Create a `.env` file in the project root and add the keys you need:

```env
ANTHROPIC_API_KEY=...
BRAVE_API_KEY=...
SERPER_API_KEY=...
EXA_API_KEY=...
HUGGINGFACE_TOKEN=...
```

### Anthropic API — **Required** for enrichment and labeling

Used by: `classivore enrich`, `classivore label`, `classivore hints`, `classivore collect` (LLM query generation)
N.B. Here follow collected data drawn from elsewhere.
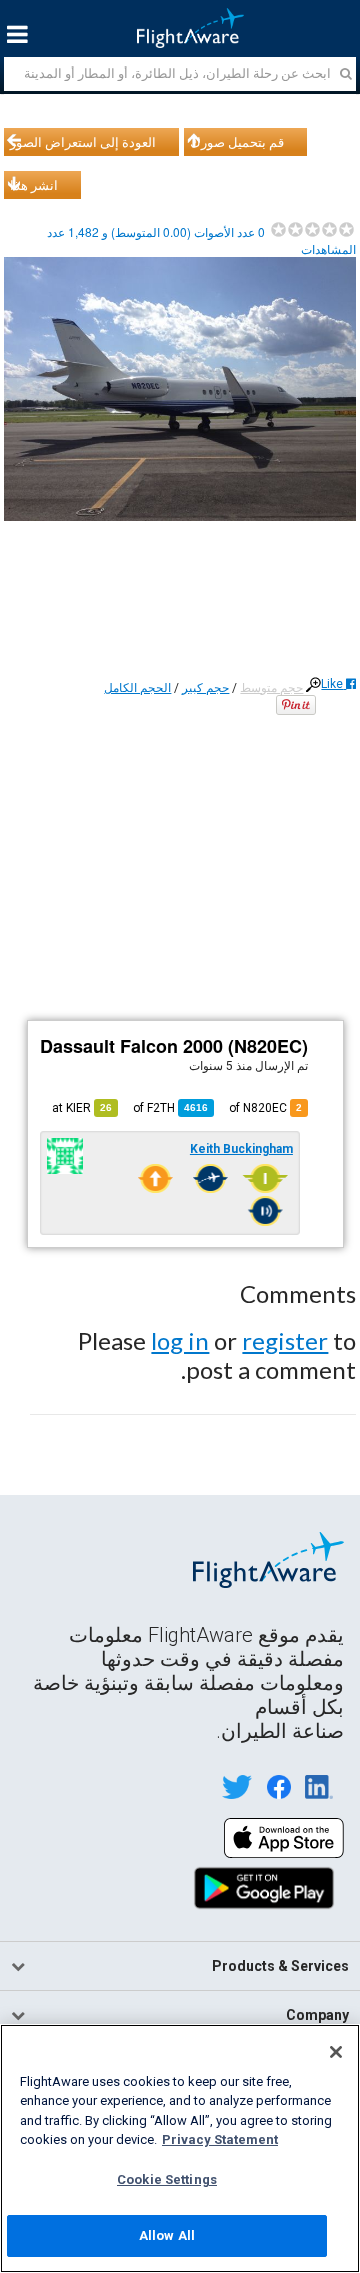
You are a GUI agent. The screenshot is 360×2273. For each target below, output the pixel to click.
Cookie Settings (167, 2179)
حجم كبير (205, 688)
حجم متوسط (271, 688)
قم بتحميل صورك (237, 142)
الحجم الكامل (137, 688)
Get a key at [console.anthropic.com](https://console.anthropic.com). Set `ANTHROPIC_API_KEY` (or `CLASSIVORE_API_KEY` if you want to use a separate key).

Enrichment and labeling are the most API-intensive stages. Both use the Batch API for a 50% cost reduction. A rough estimate for the IAB 2.2 taxonomy (~700 categories, ~30K pages): enrichment ~$1–2, labeling ~$15–25 depending on model choice.

### Brave Search — **Optional**, recommended for collection

Used by: `classivore collect`

Get a key at [api.search.brave.com](https://api.search.brave.com). Set `BRAVE_API_KEY`. The free plan includes 2,000 queries/month.

Brave is the first provider tried for keyword search. Without at least one search provider, collection cannot discover new URLs.

### Serper — **Optional**, Brave fallback

Used by: `classivore collect`

Get a key at [serper.dev](https://serper.dev). Set `SERPER_API_KEY`. Returns Google results. Used automatically when Brave's quota is exhausted.

### Exa AI — **Optional**, semantic search and scrape fallback

Used by: `classivore collect`

Get a key at [dashboard.exa.ai](https://dashboard.exa.ai). Set `EXA_API_KEY`.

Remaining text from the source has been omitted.